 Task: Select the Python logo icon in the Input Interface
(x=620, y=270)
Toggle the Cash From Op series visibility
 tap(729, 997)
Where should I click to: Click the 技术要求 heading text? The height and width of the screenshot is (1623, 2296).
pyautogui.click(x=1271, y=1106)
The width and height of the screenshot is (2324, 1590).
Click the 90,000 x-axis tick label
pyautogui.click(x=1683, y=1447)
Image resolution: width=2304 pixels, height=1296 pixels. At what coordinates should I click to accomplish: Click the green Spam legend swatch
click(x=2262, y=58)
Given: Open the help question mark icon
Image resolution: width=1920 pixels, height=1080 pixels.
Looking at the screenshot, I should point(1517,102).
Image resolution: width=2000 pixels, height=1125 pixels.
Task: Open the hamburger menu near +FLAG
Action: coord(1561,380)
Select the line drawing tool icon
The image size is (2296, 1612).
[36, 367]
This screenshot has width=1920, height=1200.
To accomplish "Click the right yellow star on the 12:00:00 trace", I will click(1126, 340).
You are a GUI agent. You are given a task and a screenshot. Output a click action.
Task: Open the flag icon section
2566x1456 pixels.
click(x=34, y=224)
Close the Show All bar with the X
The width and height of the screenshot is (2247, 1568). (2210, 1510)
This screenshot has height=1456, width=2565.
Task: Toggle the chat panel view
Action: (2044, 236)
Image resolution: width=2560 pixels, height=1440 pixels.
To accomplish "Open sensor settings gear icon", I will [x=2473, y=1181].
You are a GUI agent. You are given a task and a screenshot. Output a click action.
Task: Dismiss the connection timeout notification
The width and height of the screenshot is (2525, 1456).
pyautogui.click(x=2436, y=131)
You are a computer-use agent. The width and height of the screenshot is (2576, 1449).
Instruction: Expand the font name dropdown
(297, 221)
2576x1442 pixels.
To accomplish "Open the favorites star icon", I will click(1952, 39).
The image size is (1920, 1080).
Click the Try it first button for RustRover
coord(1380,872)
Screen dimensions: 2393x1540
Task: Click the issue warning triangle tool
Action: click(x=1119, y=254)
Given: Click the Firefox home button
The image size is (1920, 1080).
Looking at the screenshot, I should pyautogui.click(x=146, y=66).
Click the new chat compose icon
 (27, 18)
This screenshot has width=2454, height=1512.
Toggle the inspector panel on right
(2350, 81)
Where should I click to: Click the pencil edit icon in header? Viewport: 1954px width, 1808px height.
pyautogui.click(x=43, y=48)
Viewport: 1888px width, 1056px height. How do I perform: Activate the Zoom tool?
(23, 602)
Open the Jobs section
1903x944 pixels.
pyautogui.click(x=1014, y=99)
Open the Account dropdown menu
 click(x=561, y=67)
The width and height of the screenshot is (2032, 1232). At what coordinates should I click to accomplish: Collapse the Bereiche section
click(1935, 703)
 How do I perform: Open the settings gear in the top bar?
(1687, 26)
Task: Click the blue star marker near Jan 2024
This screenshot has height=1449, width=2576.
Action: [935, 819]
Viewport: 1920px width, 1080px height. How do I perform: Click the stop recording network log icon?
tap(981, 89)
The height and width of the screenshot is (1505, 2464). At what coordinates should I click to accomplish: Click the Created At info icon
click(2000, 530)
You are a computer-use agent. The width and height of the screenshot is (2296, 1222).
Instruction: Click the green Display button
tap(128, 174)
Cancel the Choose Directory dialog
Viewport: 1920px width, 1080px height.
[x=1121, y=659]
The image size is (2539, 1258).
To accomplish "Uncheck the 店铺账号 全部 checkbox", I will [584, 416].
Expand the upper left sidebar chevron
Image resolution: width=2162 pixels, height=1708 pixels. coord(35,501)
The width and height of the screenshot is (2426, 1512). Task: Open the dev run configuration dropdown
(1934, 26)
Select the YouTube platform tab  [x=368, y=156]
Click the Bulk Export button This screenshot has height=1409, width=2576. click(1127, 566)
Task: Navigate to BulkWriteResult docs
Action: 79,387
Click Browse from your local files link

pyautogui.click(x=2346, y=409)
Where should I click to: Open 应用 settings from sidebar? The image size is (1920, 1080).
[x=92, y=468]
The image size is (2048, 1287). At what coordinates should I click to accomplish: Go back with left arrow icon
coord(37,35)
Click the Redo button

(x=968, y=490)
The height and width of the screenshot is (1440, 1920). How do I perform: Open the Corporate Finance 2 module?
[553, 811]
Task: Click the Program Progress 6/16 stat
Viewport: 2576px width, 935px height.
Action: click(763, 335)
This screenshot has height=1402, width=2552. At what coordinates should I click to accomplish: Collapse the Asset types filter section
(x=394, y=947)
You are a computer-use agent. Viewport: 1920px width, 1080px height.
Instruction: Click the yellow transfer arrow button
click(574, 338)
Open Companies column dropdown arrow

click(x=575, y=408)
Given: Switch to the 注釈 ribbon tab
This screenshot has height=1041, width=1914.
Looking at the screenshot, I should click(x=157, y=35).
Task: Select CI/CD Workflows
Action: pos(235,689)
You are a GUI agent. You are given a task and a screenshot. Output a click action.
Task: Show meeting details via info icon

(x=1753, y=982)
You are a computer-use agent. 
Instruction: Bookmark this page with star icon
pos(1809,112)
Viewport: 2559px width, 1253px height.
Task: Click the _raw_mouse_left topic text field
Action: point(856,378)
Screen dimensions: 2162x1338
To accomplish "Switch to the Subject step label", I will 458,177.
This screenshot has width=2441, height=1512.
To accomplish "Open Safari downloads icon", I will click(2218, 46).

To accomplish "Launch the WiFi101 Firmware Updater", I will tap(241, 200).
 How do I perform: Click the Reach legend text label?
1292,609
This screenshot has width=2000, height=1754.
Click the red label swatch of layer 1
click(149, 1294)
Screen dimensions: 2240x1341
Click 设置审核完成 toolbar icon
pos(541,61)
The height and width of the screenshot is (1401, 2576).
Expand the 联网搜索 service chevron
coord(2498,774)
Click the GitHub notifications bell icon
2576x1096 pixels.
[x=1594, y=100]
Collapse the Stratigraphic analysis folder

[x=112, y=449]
———
_WORK TASK_.
The entries above are to be transcribed in full and without error.

_FINISHED TASK_.
 Task: Select the Python logo icon in the Input Interface
(x=620, y=270)
Toggle the Cash From Op series visibility
 tap(729, 997)
Where should I click to: Click the 技术要求 heading text? The height and width of the screenshot is (1623, 2296).
pyautogui.click(x=1271, y=1106)
The width and height of the screenshot is (2324, 1590).
Click the 90,000 x-axis tick label
pyautogui.click(x=1683, y=1447)
Image resolution: width=2304 pixels, height=1296 pixels. At what coordinates should I click to accomplish: Click the green Spam legend swatch
click(x=2262, y=58)
Given: Open the help question mark icon
Image resolution: width=1920 pixels, height=1080 pixels.
Looking at the screenshot, I should point(1517,102).
Image resolution: width=2000 pixels, height=1125 pixels.
Task: Open the hamburger menu near +FLAG
Action: coord(1561,380)
Select the line drawing tool icon
The image size is (2296, 1612).
[36, 367]
This screenshot has width=1920, height=1200.
To accomplish "Click the right yellow star on the 12:00:00 trace", I will click(1126, 340).
You are a GUI agent. You are given a task and a screenshot. Output a click action.
Task: Open the flag icon section
2566x1456 pixels.
click(x=34, y=224)
Close the Show All bar with the X
The width and height of the screenshot is (2247, 1568). (2210, 1510)
This screenshot has height=1456, width=2565.
Task: Toggle the chat panel view
Action: (2044, 236)
Image resolution: width=2560 pixels, height=1440 pixels.
To accomplish "Open sensor settings gear icon", I will [x=2473, y=1181].
You are a GUI agent. You are given a task and a screenshot. Output a click action.
Task: Dismiss the connection timeout notification
The width and height of the screenshot is (2525, 1456).
pyautogui.click(x=2436, y=131)
You are a computer-use agent. The width and height of the screenshot is (2576, 1449).
Instruction: Expand the font name dropdown
(297, 221)
2576x1442 pixels.
To accomplish "Open the favorites star icon", I will click(1952, 39).
The image size is (1920, 1080).
Click the Try it first button for RustRover
coord(1380,872)
Screen dimensions: 2393x1540
Task: Click the issue warning triangle tool
Action: click(x=1119, y=254)
Given: Click the Firefox home button
The image size is (1920, 1080).
Looking at the screenshot, I should pyautogui.click(x=146, y=66).
Click the new chat compose icon
 (27, 18)
This screenshot has width=2454, height=1512.
Toggle the inspector panel on right
(2350, 81)
Where should I click to: Click the pencil edit icon in header? Viewport: 1954px width, 1808px height.
pyautogui.click(x=43, y=48)
Viewport: 1888px width, 1056px height. How do I perform: Activate the Zoom tool?
(23, 602)
Open the Jobs section
1903x944 pixels.
pyautogui.click(x=1014, y=99)
Open the Account dropdown menu
 click(x=561, y=67)
The width and height of the screenshot is (2032, 1232). At what coordinates should I click to accomplish: Collapse the Bereiche section
click(1935, 703)
 How do I perform: Open the settings gear in the top bar?
(1687, 26)
Task: Click the blue star marker near Jan 2024
This screenshot has height=1449, width=2576.
Action: [935, 819]
Viewport: 1920px width, 1080px height. How do I perform: Click the stop recording network log icon?
tap(981, 89)
The height and width of the screenshot is (1505, 2464). At what coordinates should I click to accomplish: Click the Created At info icon
click(2000, 530)
You are a computer-use agent. The width and height of the screenshot is (2296, 1222).
Instruction: Click the green Display button
tap(128, 174)
Cancel the Choose Directory dialog
Viewport: 1920px width, 1080px height.
[x=1121, y=659]
The image size is (2539, 1258).
To accomplish "Uncheck the 店铺账号 全部 checkbox", I will [584, 416].
Expand the upper left sidebar chevron
Image resolution: width=2162 pixels, height=1708 pixels. coord(35,501)
The width and height of the screenshot is (2426, 1512). Task: Open the dev run configuration dropdown
(1934, 26)
Select the YouTube platform tab  [x=368, y=156]
Click the Bulk Export button This screenshot has height=1409, width=2576. click(1127, 566)
Task: Navigate to BulkWriteResult docs
Action: 79,387
Click Browse from your local files link

pyautogui.click(x=2346, y=409)
Where should I click to: Open 应用 settings from sidebar? The image size is (1920, 1080).
[x=92, y=468]
The image size is (2048, 1287). At what coordinates should I click to accomplish: Go back with left arrow icon
coord(37,35)
Click the Redo button

(x=968, y=490)
The height and width of the screenshot is (1440, 1920). How do I perform: Open the Corporate Finance 2 module?
[553, 811]
Task: Click the Program Progress 6/16 stat
Viewport: 2576px width, 935px height.
Action: click(763, 335)
This screenshot has height=1402, width=2552. At what coordinates should I click to accomplish: Collapse the Asset types filter section
(x=394, y=947)
You are a computer-use agent. Viewport: 1920px width, 1080px height.
Instruction: Click the yellow transfer arrow button
click(574, 338)
Open Companies column dropdown arrow

click(x=575, y=408)
Given: Switch to the 注釈 ribbon tab
This screenshot has height=1041, width=1914.
Looking at the screenshot, I should click(x=157, y=35).
Task: Select CI/CD Workflows
Action: pos(235,689)
You are a GUI agent. You are given a task and a screenshot. Output a click action.
Task: Show meeting details via info icon

(x=1753, y=982)
You are a computer-use agent. 
Instruction: Bookmark this page with star icon
pos(1809,112)
Viewport: 2559px width, 1253px height.
Task: Click the _raw_mouse_left topic text field
Action: point(856,378)
Screen dimensions: 2162x1338
To accomplish "Switch to the Subject step label", I will 458,177.
This screenshot has width=2441, height=1512.
To accomplish "Open Safari downloads icon", I will click(2218, 46).

To accomplish "Launch the WiFi101 Firmware Updater", I will tap(241, 200).
 How do I perform: Click the Reach legend text label?
1292,609
This screenshot has width=2000, height=1754.
Click the red label swatch of layer 1
click(149, 1294)
Screen dimensions: 2240x1341
Click 设置审核完成 toolbar icon
pos(541,61)
The height and width of the screenshot is (1401, 2576).
Expand the 联网搜索 service chevron
coord(2498,774)
Click the GitHub notifications bell icon
2576x1096 pixels.
[x=1594, y=100]
Collapse the Stratigraphic analysis folder

[x=112, y=449]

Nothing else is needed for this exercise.